-- Opening Marker --

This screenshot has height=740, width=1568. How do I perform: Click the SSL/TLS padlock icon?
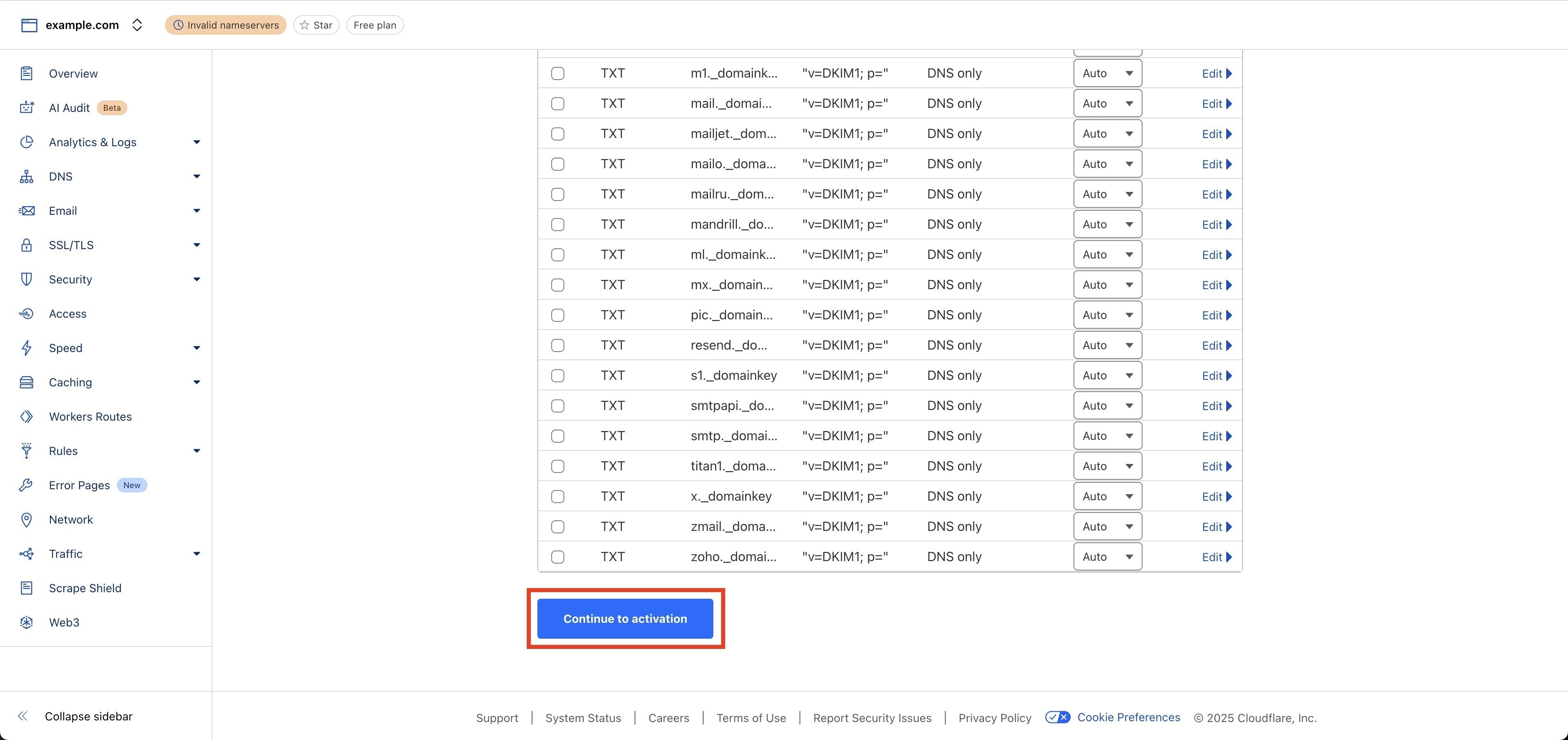(26, 245)
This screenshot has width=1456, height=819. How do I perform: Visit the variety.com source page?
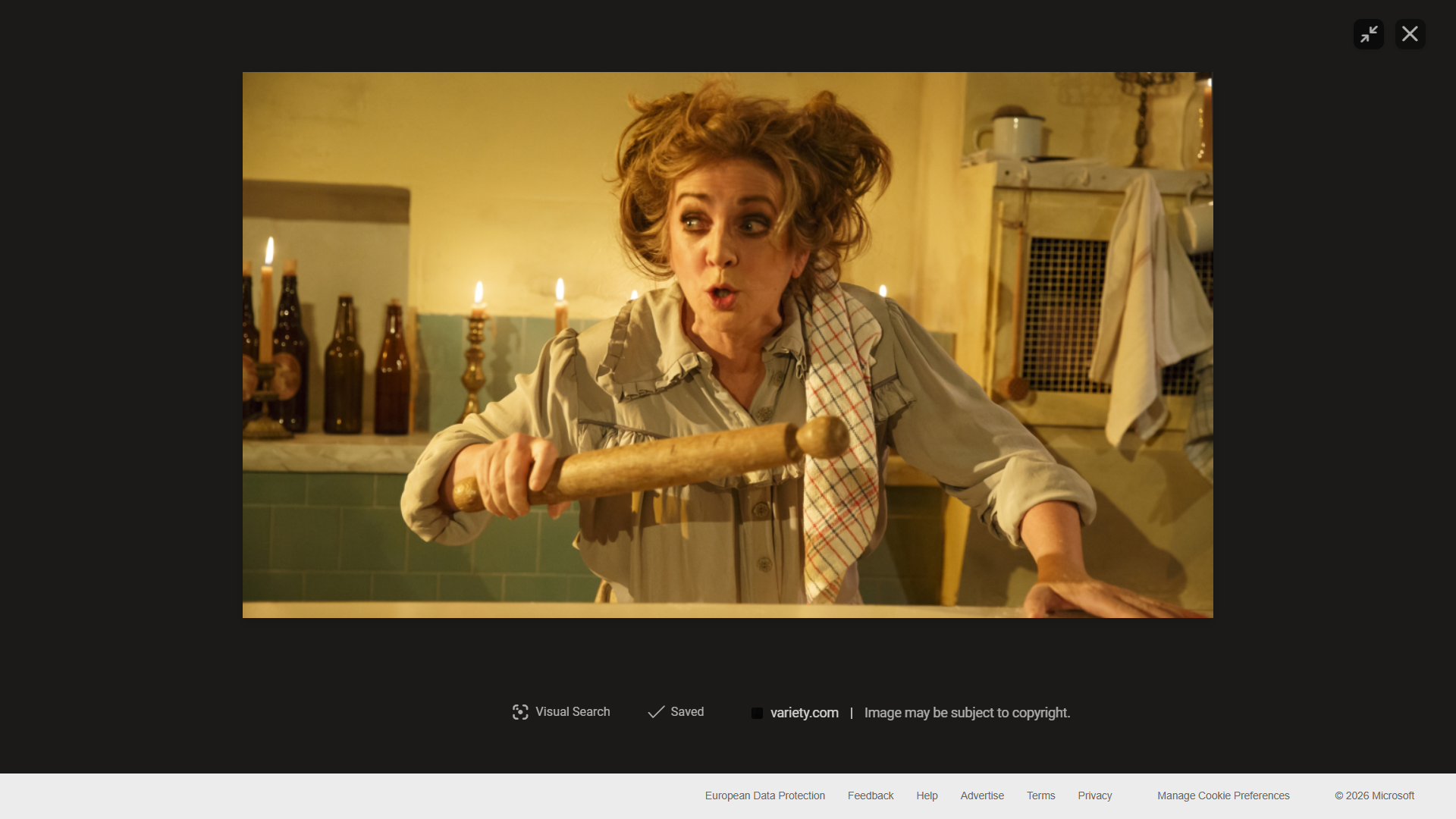[x=803, y=713]
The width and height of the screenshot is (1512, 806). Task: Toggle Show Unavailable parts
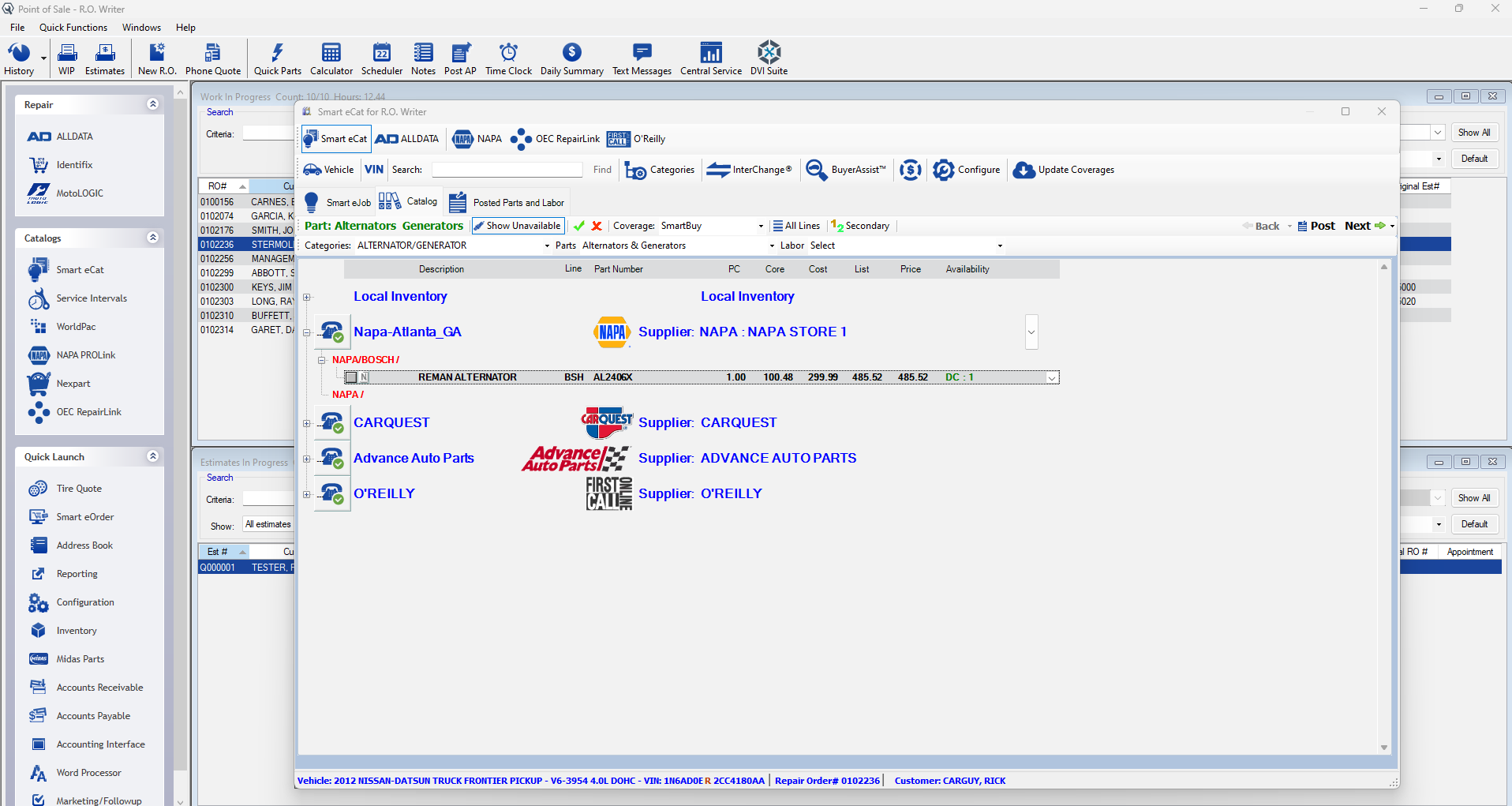click(518, 226)
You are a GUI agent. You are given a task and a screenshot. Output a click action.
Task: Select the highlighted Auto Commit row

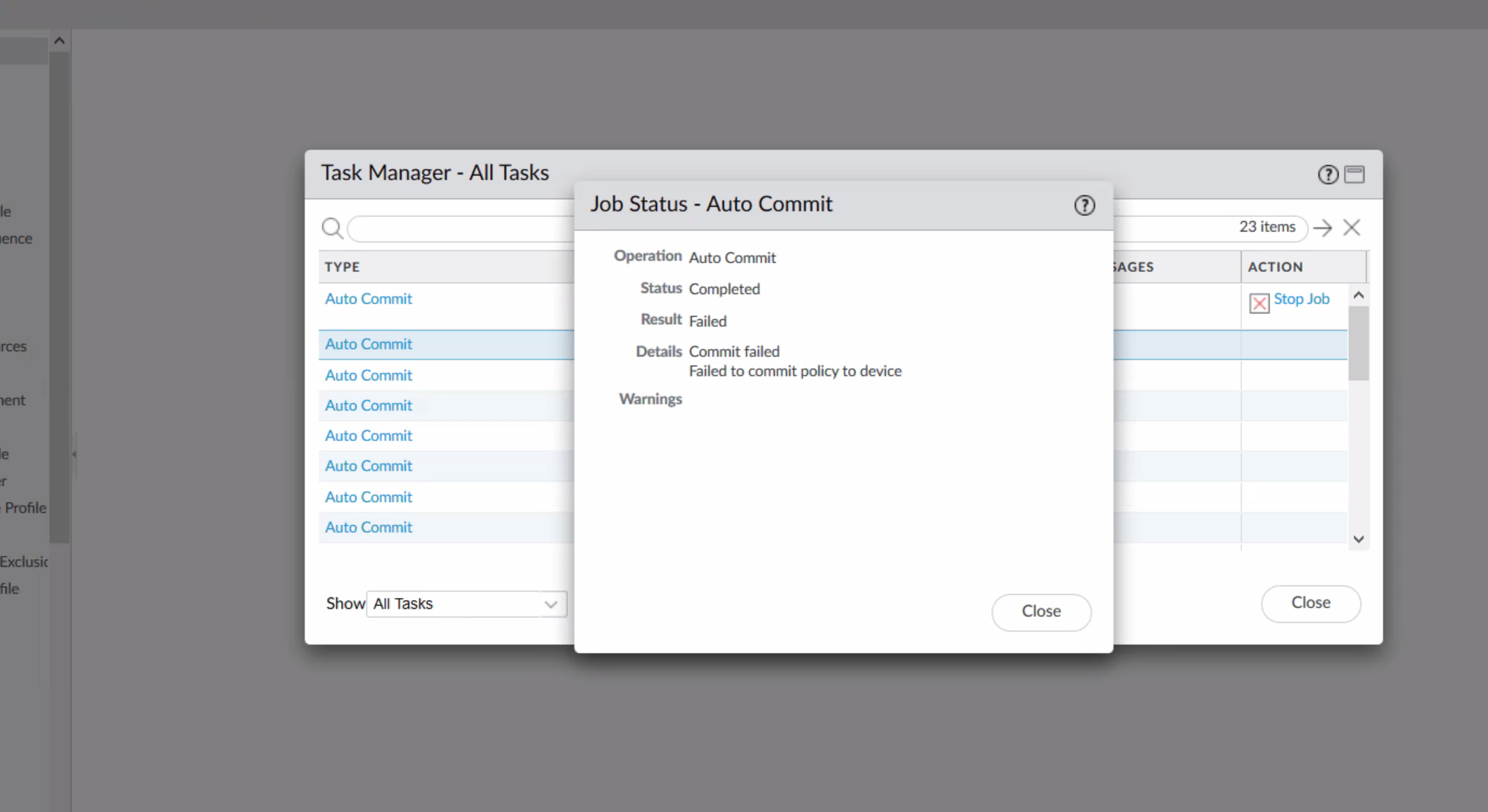(x=368, y=344)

-- Closing Marker --

◆ **TASK**:
Print every line above exactly as given, but not the pictures.

◆ **RESPONSE TO THIS TASK**:
This screenshot has height=740, width=1568. How do I perform: Click the SSL/TLS padlock icon?
(26, 245)
This screenshot has width=1456, height=819. How do I perform: Visit the variety.com source page?
[x=803, y=713]
The width and height of the screenshot is (1512, 806). Task: Toggle Show Unavailable parts
click(518, 226)
You are a GUI agent. You are given a task and a screenshot. Output a click action.
Task: Select the highlighted Auto Commit row

(x=368, y=344)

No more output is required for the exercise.